*Activity*
An exact reproduction of all entries is required.

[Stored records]
============

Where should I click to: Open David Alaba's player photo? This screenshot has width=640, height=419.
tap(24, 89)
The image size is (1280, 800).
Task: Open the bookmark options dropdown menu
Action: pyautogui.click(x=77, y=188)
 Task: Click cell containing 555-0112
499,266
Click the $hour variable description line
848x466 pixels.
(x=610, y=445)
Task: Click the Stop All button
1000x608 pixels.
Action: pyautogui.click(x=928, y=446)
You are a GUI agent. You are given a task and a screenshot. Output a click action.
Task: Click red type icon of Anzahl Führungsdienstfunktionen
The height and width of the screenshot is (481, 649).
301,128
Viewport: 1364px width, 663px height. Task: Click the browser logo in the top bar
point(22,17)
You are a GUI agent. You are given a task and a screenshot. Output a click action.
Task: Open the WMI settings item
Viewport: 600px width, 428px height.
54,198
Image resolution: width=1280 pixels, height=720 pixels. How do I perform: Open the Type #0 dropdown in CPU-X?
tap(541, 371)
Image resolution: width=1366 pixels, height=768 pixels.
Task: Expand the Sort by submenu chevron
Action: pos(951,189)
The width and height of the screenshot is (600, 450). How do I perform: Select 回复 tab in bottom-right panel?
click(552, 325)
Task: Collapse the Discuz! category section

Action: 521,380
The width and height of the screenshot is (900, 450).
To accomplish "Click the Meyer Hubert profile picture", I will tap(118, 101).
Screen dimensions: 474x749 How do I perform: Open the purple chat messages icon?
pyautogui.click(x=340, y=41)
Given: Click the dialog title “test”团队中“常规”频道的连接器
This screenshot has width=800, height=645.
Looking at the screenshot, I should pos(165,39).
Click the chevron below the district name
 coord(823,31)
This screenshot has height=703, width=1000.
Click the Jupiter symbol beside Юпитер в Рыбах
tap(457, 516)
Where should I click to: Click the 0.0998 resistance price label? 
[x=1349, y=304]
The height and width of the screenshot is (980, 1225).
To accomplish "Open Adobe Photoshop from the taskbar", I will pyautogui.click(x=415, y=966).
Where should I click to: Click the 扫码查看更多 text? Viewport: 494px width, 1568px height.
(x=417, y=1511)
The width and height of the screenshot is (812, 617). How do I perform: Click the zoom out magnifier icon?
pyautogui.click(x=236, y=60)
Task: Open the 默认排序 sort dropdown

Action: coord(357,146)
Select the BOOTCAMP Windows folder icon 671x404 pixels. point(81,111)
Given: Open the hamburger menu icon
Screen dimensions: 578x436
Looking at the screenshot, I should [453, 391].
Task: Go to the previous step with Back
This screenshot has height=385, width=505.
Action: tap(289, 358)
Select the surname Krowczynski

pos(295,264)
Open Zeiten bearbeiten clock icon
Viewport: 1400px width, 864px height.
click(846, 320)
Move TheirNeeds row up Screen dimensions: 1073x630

============

*Answer box*
Where should I click to: Open David Alaba's player photo? This screenshot has width=640, height=419.
tap(24, 89)
The image size is (1280, 800).
Task: Open the bookmark options dropdown menu
Action: pyautogui.click(x=77, y=188)
 Task: Click cell containing 555-0112
499,266
Click the $hour variable description line
848x466 pixels.
(x=610, y=445)
Task: Click the Stop All button
1000x608 pixels.
Action: pyautogui.click(x=928, y=446)
You are a GUI agent. You are given a task and a screenshot. Output a click action.
Task: Click red type icon of Anzahl Führungsdienstfunktionen
The height and width of the screenshot is (481, 649).
301,128
Viewport: 1364px width, 663px height. Task: Click the browser logo in the top bar
point(22,17)
You are a GUI agent. You are given a task and a screenshot. Output a click action.
Task: Open the WMI settings item
Viewport: 600px width, 428px height.
54,198
Image resolution: width=1280 pixels, height=720 pixels. How do I perform: Open the Type #0 dropdown in CPU-X?
tap(541, 371)
Image resolution: width=1366 pixels, height=768 pixels.
Task: Expand the Sort by submenu chevron
Action: pos(951,189)
The width and height of the screenshot is (600, 450). How do I perform: Select 回复 tab in bottom-right panel?
click(552, 325)
Task: Collapse the Discuz! category section

Action: 521,380
The width and height of the screenshot is (900, 450).
To accomplish "Click the Meyer Hubert profile picture", I will tap(118, 101).
Screen dimensions: 474x749 How do I perform: Open the purple chat messages icon?
pyautogui.click(x=340, y=41)
Given: Click the dialog title “test”团队中“常规”频道的连接器
This screenshot has width=800, height=645.
Looking at the screenshot, I should pos(165,39).
Click the chevron below the district name
 coord(823,31)
This screenshot has height=703, width=1000.
Click the Jupiter symbol beside Юпитер в Рыбах
tap(457, 516)
Where should I click to: Click the 0.0998 resistance price label? 
[x=1349, y=304]
The height and width of the screenshot is (980, 1225).
To accomplish "Open Adobe Photoshop from the taskbar", I will pyautogui.click(x=415, y=966).
Where should I click to: Click the 扫码查看更多 text? Viewport: 494px width, 1568px height.
(x=417, y=1511)
The width and height of the screenshot is (812, 617). How do I perform: Click the zoom out magnifier icon?
pyautogui.click(x=236, y=60)
Task: Open the 默认排序 sort dropdown

Action: coord(357,146)
Select the BOOTCAMP Windows folder icon 671x404 pixels. point(81,111)
Given: Open the hamburger menu icon
Screen dimensions: 578x436
Looking at the screenshot, I should [453, 391].
Task: Go to the previous step with Back
This screenshot has height=385, width=505.
Action: tap(289, 358)
Select the surname Krowczynski

pos(295,264)
Open Zeiten bearbeiten clock icon
Viewport: 1400px width, 864px height.
click(846, 320)
Move TheirNeeds row up Screen dimensions: 1073x630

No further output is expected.